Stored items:
Segment Open

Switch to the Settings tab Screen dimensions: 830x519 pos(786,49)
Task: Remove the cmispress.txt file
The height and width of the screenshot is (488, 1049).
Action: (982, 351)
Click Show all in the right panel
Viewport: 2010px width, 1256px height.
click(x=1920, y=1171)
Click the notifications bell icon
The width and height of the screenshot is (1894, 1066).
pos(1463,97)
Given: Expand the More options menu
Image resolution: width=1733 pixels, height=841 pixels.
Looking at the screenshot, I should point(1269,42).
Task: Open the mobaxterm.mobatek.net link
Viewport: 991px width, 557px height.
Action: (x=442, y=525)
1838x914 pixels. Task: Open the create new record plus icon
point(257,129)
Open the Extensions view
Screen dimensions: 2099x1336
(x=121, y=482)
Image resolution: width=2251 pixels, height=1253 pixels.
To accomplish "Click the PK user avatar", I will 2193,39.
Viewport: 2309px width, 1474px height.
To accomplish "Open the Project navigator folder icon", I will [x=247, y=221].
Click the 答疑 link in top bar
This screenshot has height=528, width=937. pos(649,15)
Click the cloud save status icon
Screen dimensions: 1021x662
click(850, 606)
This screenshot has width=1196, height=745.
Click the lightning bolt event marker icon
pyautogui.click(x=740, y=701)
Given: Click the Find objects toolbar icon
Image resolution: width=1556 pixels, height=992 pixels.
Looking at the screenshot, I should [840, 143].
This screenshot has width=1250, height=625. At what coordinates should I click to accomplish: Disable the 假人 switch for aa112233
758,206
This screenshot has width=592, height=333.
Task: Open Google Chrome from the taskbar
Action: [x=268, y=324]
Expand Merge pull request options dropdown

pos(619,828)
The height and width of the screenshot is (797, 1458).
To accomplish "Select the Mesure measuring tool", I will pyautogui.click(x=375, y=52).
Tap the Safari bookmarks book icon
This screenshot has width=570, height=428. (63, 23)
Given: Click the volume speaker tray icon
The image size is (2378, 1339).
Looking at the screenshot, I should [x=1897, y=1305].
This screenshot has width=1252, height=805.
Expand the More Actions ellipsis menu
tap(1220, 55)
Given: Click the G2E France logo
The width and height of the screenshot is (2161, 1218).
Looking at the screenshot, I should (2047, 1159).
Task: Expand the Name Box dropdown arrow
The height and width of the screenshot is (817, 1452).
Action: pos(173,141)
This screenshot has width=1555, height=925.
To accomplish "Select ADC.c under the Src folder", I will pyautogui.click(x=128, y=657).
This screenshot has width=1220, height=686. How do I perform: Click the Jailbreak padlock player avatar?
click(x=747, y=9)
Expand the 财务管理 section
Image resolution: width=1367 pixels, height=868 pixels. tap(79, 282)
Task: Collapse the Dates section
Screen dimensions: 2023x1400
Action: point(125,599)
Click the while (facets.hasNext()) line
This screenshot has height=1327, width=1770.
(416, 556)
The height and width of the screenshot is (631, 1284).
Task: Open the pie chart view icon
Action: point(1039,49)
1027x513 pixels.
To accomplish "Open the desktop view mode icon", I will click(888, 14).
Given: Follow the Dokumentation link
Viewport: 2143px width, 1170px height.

Segment Closed

* _ACTION ITEM_:
Make an exact copy of all the lines above.

* _RESPONSE TO THIS TASK_:
Switch to the Settings tab Screen dimensions: 830x519 pos(786,49)
Task: Remove the cmispress.txt file
The height and width of the screenshot is (488, 1049).
Action: (982, 351)
Click Show all in the right panel
Viewport: 2010px width, 1256px height.
click(x=1920, y=1171)
Click the notifications bell icon
The width and height of the screenshot is (1894, 1066).
pos(1463,97)
Given: Expand the More options menu
Image resolution: width=1733 pixels, height=841 pixels.
Looking at the screenshot, I should point(1269,42).
Task: Open the mobaxterm.mobatek.net link
Viewport: 991px width, 557px height.
Action: (x=442, y=525)
1838x914 pixels. Task: Open the create new record plus icon
point(257,129)
Open the Extensions view
Screen dimensions: 2099x1336
(x=121, y=482)
Image resolution: width=2251 pixels, height=1253 pixels.
To accomplish "Click the PK user avatar", I will 2193,39.
Viewport: 2309px width, 1474px height.
To accomplish "Open the Project navigator folder icon", I will [x=247, y=221].
Click the 答疑 link in top bar
This screenshot has height=528, width=937. pos(649,15)
Click the cloud save status icon
Screen dimensions: 1021x662
click(850, 606)
This screenshot has width=1196, height=745.
Click the lightning bolt event marker icon
pyautogui.click(x=740, y=701)
Given: Click the Find objects toolbar icon
Image resolution: width=1556 pixels, height=992 pixels.
Looking at the screenshot, I should [840, 143].
This screenshot has width=1250, height=625. At what coordinates should I click to accomplish: Disable the 假人 switch for aa112233
758,206
This screenshot has width=592, height=333.
Task: Open Google Chrome from the taskbar
Action: [x=268, y=324]
Expand Merge pull request options dropdown

pos(619,828)
The height and width of the screenshot is (797, 1458).
To accomplish "Select the Mesure measuring tool", I will pyautogui.click(x=375, y=52).
Tap the Safari bookmarks book icon
This screenshot has width=570, height=428. (63, 23)
Given: Click the volume speaker tray icon
The image size is (2378, 1339).
Looking at the screenshot, I should [x=1897, y=1305].
This screenshot has width=1252, height=805.
Expand the More Actions ellipsis menu
tap(1220, 55)
Given: Click the G2E France logo
The width and height of the screenshot is (2161, 1218).
Looking at the screenshot, I should (2047, 1159).
Task: Expand the Name Box dropdown arrow
The height and width of the screenshot is (817, 1452).
Action: pos(173,141)
This screenshot has width=1555, height=925.
To accomplish "Select ADC.c under the Src folder", I will pyautogui.click(x=128, y=657).
This screenshot has width=1220, height=686. How do I perform: Click the Jailbreak padlock player avatar?
click(x=747, y=9)
Expand the 财务管理 section
Image resolution: width=1367 pixels, height=868 pixels. tap(79, 282)
Task: Collapse the Dates section
Screen dimensions: 2023x1400
Action: point(125,599)
Click the while (facets.hasNext()) line
This screenshot has height=1327, width=1770.
(416, 556)
The height and width of the screenshot is (631, 1284).
Task: Open the pie chart view icon
Action: point(1039,49)
1027x513 pixels.
To accomplish "Open the desktop view mode icon", I will click(888, 14).
Given: Follow the Dokumentation link
Viewport: 2143px width, 1170px height.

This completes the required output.